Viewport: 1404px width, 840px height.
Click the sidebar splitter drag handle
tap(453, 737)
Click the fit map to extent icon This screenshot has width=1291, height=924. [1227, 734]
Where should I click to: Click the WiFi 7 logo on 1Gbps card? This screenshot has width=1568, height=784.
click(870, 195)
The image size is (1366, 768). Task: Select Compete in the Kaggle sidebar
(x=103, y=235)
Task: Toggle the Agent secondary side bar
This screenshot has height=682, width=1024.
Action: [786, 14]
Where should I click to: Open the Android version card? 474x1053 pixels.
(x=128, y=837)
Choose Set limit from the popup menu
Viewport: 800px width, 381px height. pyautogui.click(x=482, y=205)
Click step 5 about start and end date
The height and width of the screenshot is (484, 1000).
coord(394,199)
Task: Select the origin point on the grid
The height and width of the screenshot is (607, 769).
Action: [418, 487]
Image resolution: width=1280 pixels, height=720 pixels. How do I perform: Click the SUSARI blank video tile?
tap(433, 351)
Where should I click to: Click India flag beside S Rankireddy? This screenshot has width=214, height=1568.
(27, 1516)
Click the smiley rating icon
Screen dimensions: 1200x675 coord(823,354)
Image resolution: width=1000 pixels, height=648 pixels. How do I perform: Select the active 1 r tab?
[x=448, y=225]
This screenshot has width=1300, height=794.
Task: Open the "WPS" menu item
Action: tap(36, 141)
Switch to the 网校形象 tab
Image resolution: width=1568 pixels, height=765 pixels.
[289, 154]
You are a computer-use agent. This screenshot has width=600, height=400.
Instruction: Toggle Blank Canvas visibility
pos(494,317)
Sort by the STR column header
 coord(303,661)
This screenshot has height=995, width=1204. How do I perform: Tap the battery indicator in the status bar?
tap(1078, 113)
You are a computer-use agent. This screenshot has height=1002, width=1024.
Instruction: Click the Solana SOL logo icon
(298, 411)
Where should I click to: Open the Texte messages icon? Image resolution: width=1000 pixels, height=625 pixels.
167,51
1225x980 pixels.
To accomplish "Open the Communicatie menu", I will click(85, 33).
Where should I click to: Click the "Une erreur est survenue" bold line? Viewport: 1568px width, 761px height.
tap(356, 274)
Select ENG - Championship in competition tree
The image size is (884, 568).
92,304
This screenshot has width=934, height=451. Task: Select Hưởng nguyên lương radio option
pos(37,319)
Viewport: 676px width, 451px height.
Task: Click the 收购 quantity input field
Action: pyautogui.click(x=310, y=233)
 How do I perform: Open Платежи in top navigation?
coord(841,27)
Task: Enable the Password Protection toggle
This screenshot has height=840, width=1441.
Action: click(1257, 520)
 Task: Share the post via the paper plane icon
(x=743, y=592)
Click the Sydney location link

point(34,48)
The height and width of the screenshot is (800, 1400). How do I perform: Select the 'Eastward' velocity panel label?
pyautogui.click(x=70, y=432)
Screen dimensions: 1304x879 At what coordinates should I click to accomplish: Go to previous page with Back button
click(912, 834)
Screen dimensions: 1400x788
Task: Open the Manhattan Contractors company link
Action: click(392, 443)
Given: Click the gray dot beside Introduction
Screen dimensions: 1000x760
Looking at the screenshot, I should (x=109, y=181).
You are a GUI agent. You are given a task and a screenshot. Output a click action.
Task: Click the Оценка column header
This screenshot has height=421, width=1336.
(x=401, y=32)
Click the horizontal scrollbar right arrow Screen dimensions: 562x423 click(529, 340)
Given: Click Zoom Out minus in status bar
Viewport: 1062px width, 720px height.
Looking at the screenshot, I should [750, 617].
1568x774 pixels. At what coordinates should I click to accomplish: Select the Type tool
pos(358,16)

**DIRECTIONS**
Work through the records line by line, and once you reach the final line, report only how many held "computer".

**RESPONSE**
2